Lighting up our nightscapes can make plants tougher to chew on, forcing insects to find food elsewhere or go hungry, a new study finds.

This could be contributing to the worldwide decline in insects and have flow-on impacts on entire ecosystems, according to a team of researchers from the Chinese Academy of Sciences.

"We noticed that, compared to natural ecosystems, tree leaves in most urban ecosystems generally show little sign of insect damage," explains environmental scientist Shuang Zhang. "We were curious as to why."

Zhang and ecologists Yu Cao and Ke-Ming Ma collected almost 5,500 leaves from Beijing's two most common tree species: Japanese pagoda (Styphnolobium japonicum) and green ash (Fraxinus pennsylvanica), which grew along constantly illuminated major roads.

They measured light levels at each tree site and compared them to leaf features, including size, water content, chemical defenses, nutrients, toughness, and signs of insect herbivory.

"Artificial light at night led to increased leaf toughness and decreased levels of leaf herbivory," says Zhang.

This was true for both tree species: the tougher the leaf, the less damage it had from insects, the team found. It seems these plants are investing a fair chunk of their streetlight-derived energy into building greater defenses against their insect predators.

Previous studies have also revealed this relationship between light exposure levels and increased toughening of leaf structural components like fiber.

"Lower levels of herbivory imply lower abundances of herbivorous insects, which could in turn result in lower abundances of predatory insects, insect-eating birds, and so on," warns Zhang, who also cautions against generalizing the study's conclusions on broader scales as it "was conducted in only one city and involved just two tree species."

This severance in the food chain creates a trophic cascade, where fewer nutrients end up cycling through the different levels of the ecosystem due to the reduction of insect activity. Leaves with higher toughness are known to decompose slower too, potentially further negatively impacting ecosystem nutrient cycling.

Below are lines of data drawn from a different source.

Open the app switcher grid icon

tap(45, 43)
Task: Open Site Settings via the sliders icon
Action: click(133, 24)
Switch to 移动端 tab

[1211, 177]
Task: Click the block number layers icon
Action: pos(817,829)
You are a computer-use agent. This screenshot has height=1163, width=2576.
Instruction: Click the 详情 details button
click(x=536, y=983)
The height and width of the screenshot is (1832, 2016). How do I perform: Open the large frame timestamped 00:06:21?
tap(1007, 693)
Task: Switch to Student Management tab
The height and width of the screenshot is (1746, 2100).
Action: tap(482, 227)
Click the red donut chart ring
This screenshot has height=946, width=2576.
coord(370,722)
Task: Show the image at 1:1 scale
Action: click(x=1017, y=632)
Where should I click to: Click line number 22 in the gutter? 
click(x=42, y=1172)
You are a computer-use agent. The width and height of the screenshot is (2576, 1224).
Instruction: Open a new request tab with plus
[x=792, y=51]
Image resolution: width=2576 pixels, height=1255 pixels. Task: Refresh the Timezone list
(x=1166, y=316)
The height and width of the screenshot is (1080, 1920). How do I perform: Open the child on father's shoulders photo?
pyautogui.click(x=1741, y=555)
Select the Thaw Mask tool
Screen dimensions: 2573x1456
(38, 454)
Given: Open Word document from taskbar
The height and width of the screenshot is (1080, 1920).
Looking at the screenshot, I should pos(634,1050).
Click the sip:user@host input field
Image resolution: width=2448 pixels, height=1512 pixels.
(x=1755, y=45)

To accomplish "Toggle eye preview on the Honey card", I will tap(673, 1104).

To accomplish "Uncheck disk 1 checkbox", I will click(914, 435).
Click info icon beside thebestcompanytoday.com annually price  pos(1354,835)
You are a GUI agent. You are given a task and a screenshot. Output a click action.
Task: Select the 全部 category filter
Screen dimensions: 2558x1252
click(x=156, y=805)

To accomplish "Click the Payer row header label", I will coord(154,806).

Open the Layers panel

Different types of nutrients in the plant leaves changed with light levels as well, depending on the tree species. High artificial light levels were associated with less nitrogen and phosphorus in the pagoda leaves and less tannin but increased nitrogen in green ash.

While they may be tiny, insects and all our world's other creepy crawlies together weigh more than humans and our livestock combined. All this animate mass and its activity play massive roles in keeping Earth's ecosystems alive.

So insect herbivory "is one of the most crucial energy flow pathways in ecosystems," Cao and team note in their published paper.

We already know light pollution impacts insects directly. It can terribly disorient moths and disrupt the ability of night pollinators to feed. This adds another level to the expanding problem as we light up even more of the planet's surface and continue to destroy other trees globally as well.

"The decrease in herbivory could also be attributed to the prolonged exposure of herbivores to their predators under artificial light at night," the researchers qualify.

So further research is needed to see how these other variables, including pollution, also play into this phenomenon. This study also only considered the impact on chewing insects, whose leaf munching is visible. Other types of herbivorous insect impacts are more subtle, but they should also be considered.

"The decline of insects is a global pattern observed over recent decades. We should pay more attention to this trend," Zhang warns.

This research was published in Frontiers in Plant Science.